▼▼▼

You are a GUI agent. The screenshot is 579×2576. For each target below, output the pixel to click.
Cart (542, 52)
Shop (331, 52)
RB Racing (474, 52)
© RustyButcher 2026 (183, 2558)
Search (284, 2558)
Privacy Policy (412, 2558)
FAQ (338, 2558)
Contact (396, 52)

▲▲▲
▼▼▼

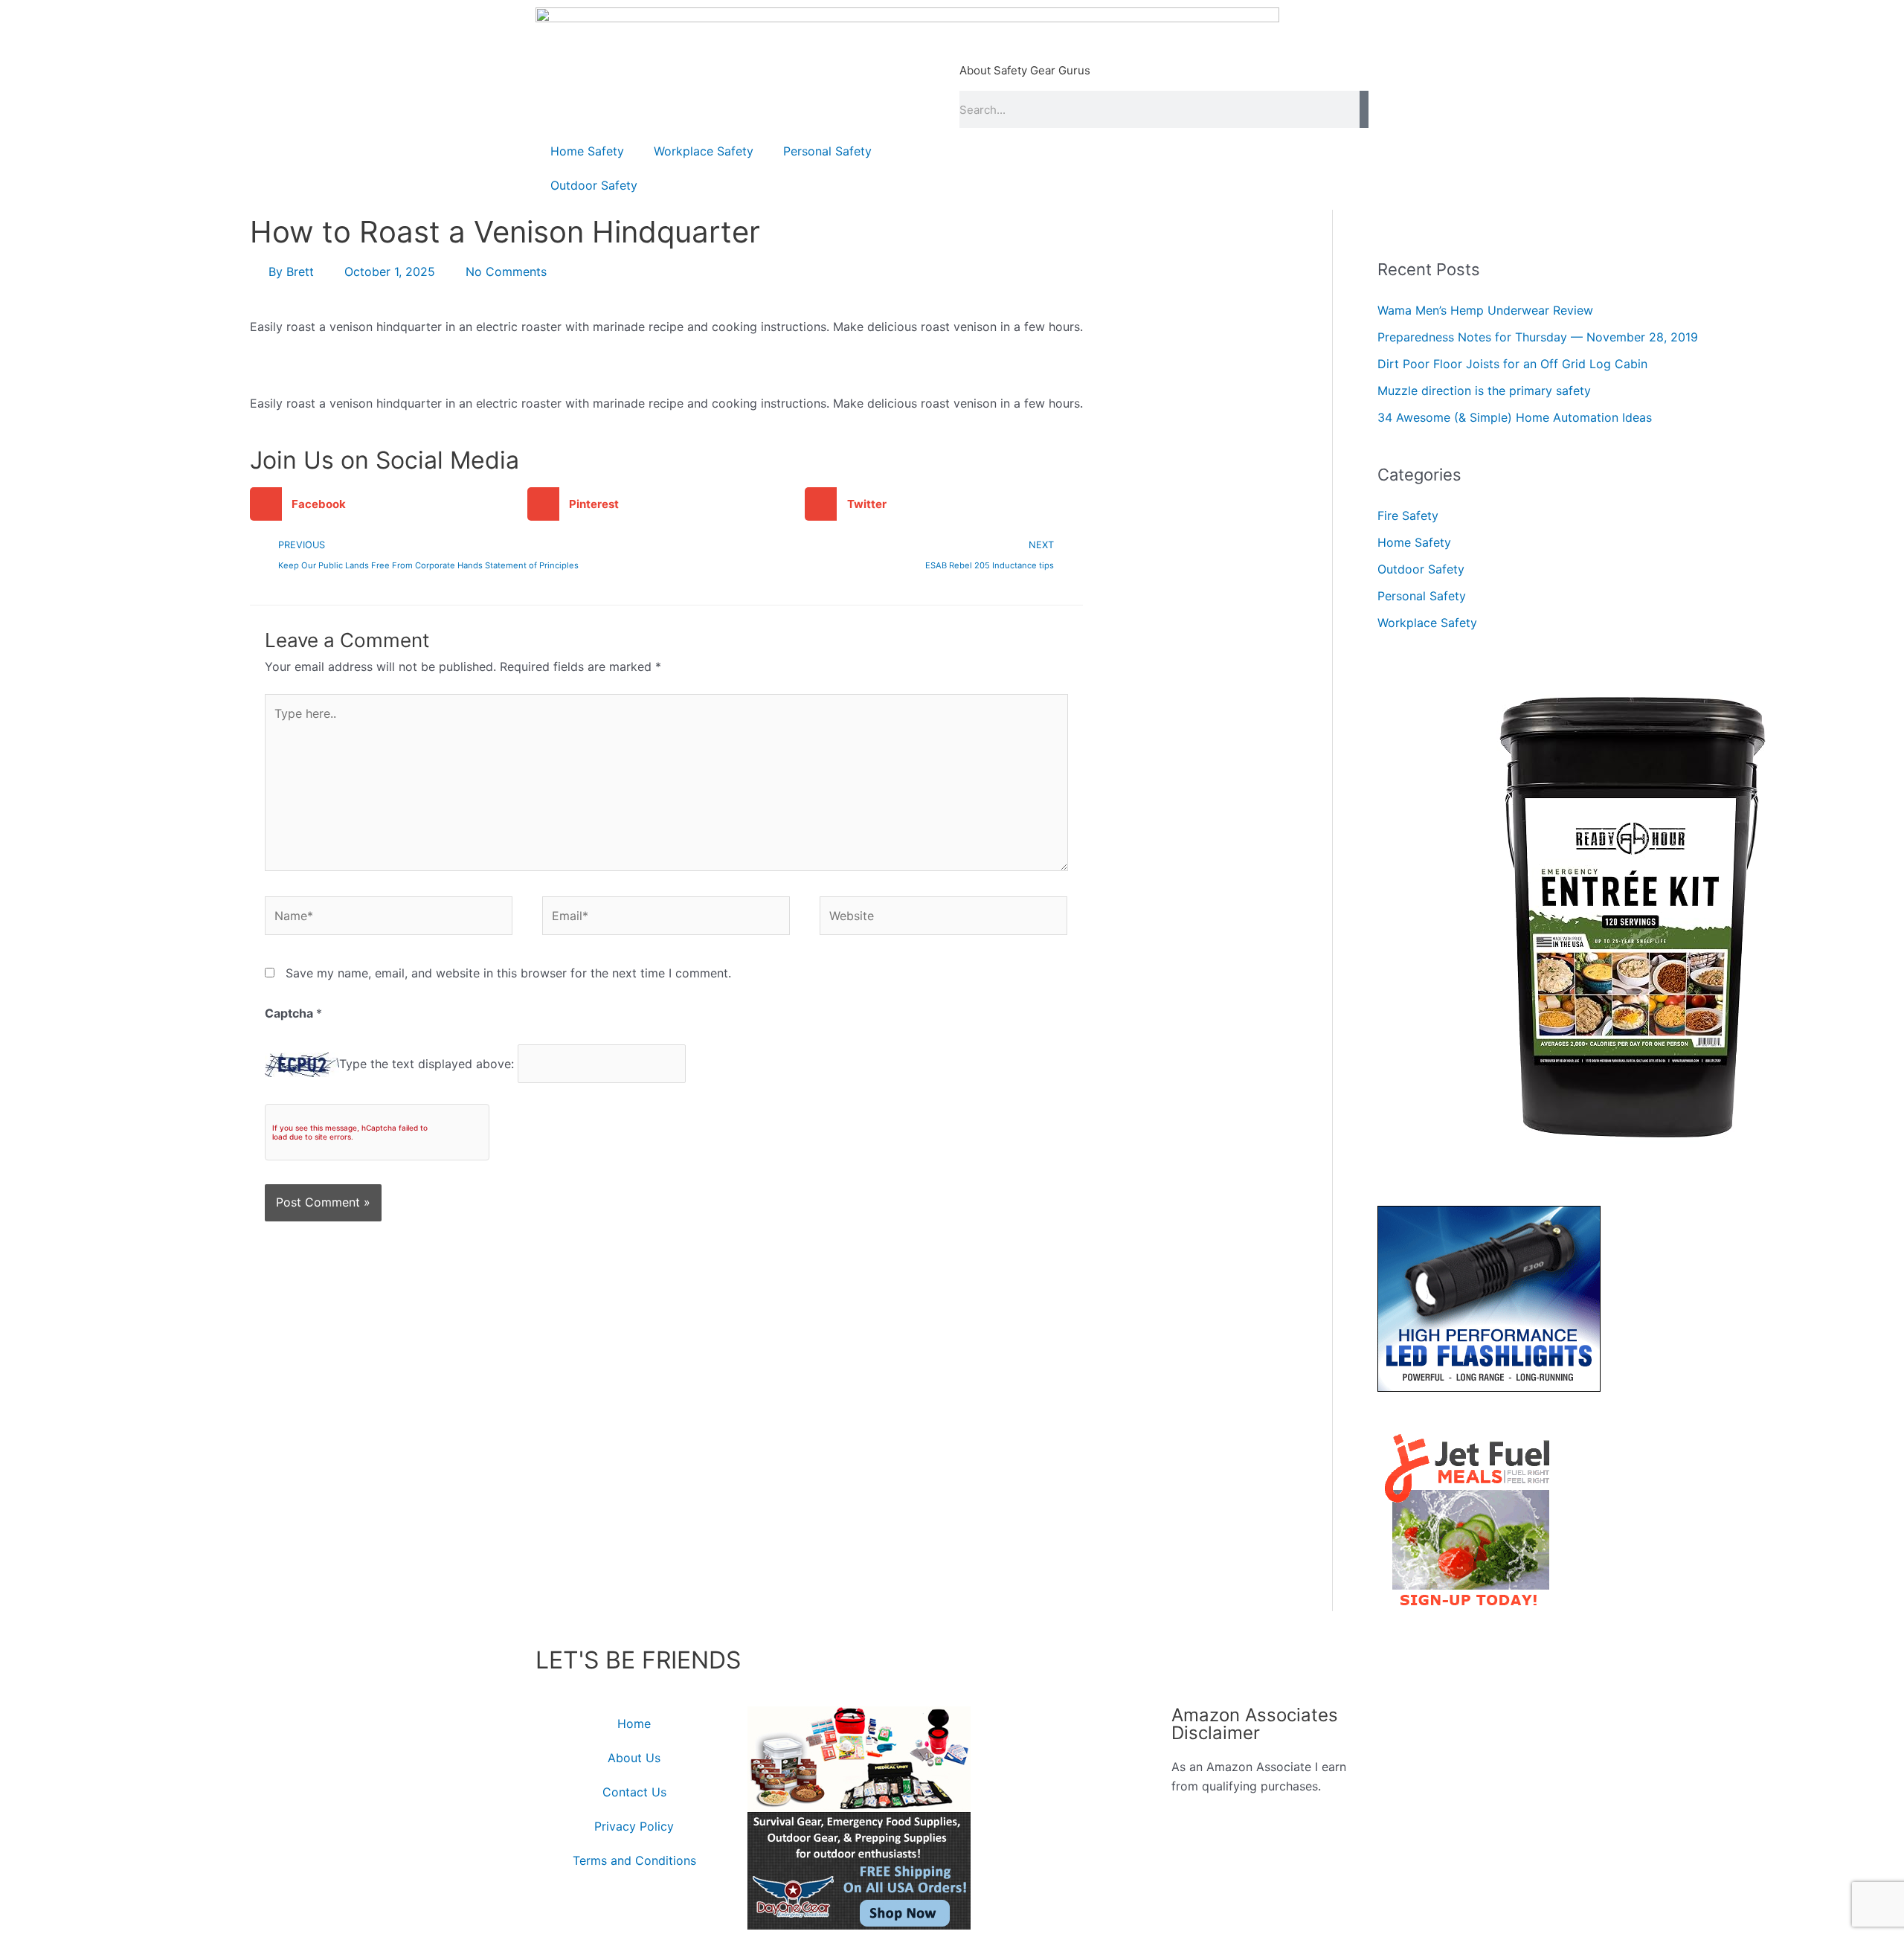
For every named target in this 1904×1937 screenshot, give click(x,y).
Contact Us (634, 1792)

▲▲▲

## Exercise goal:
Each line in the listing above from the one containing "Cart (542, 52)" through the one containing "Contact (396, 52)" should be repeated exactly, and no other line.

## Solution to the exercise:
Cart (542, 52)
Shop (331, 52)
RB Racing (474, 52)
© RustyButcher 2026 (183, 2558)
Search (284, 2558)
Privacy Policy (412, 2558)
FAQ (338, 2558)
Contact (396, 52)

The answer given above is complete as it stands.